━━━ EXTRACTED INFORMATION ━━━

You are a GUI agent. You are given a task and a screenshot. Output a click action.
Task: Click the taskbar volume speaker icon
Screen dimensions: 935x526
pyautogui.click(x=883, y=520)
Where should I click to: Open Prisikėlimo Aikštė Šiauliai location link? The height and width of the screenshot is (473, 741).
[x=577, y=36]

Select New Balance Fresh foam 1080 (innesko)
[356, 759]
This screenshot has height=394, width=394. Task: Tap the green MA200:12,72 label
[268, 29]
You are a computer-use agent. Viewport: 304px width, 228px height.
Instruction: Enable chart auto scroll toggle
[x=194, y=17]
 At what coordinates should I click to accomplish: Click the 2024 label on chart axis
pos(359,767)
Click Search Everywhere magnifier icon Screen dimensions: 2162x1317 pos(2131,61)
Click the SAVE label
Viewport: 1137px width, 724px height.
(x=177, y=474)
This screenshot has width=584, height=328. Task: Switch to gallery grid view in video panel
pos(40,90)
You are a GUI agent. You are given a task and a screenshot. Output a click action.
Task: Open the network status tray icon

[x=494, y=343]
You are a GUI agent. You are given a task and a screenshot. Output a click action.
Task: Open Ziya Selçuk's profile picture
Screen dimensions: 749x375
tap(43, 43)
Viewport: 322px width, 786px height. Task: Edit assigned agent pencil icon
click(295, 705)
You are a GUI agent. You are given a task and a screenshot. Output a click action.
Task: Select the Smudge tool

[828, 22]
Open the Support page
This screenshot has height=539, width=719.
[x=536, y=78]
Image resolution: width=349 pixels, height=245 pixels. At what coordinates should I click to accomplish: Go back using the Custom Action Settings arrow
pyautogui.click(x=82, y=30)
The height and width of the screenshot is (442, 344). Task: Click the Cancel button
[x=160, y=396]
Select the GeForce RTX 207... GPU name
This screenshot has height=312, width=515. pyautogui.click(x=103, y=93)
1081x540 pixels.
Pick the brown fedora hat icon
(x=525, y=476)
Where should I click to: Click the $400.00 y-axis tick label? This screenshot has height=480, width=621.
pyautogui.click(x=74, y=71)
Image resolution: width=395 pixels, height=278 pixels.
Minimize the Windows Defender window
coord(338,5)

━━━

_EXERCISE_. In the rows, from the first line through the line containing "[x=536, y=78]", swap "GUI agent" for "screen agent" and return those lines with nothing else changed.

_RESPONSE TO THE EXERCISE_.
You are a screen agent. You are given a task and a screenshot. Output a click action.
Task: Click the taskbar volume speaker icon
Screen dimensions: 935x526
pyautogui.click(x=883, y=520)
Where should I click to: Open Prisikėlimo Aikštė Šiauliai location link? The height and width of the screenshot is (473, 741).
[x=577, y=36]

Select New Balance Fresh foam 1080 (innesko)
[356, 759]
This screenshot has height=394, width=394. Task: Tap the green MA200:12,72 label
[268, 29]
You are a computer-use agent. Viewport: 304px width, 228px height.
Instruction: Enable chart auto scroll toggle
[x=194, y=17]
 At what coordinates should I click to accomplish: Click the 2024 label on chart axis
pos(359,767)
Click Search Everywhere magnifier icon Screen dimensions: 2162x1317 pos(2131,61)
Click the SAVE label
Viewport: 1137px width, 724px height.
(x=177, y=474)
This screenshot has width=584, height=328. Task: Switch to gallery grid view in video panel
pos(40,90)
You are a screen agent. You are given a task and a screenshot. Output a click action.
Task: Open the network status tray icon

[x=494, y=343]
You are a screen agent. You are given a task and a screenshot. Output a click action.
Task: Open Ziya Selçuk's profile picture
Screen dimensions: 749x375
tap(43, 43)
Viewport: 322px width, 786px height. Task: Edit assigned agent pencil icon
click(295, 705)
You are a screen agent. You are given a task and a screenshot. Output a click action.
Task: Select the Smudge tool

[828, 22]
Open the Support page
This screenshot has height=539, width=719.
[x=536, y=78]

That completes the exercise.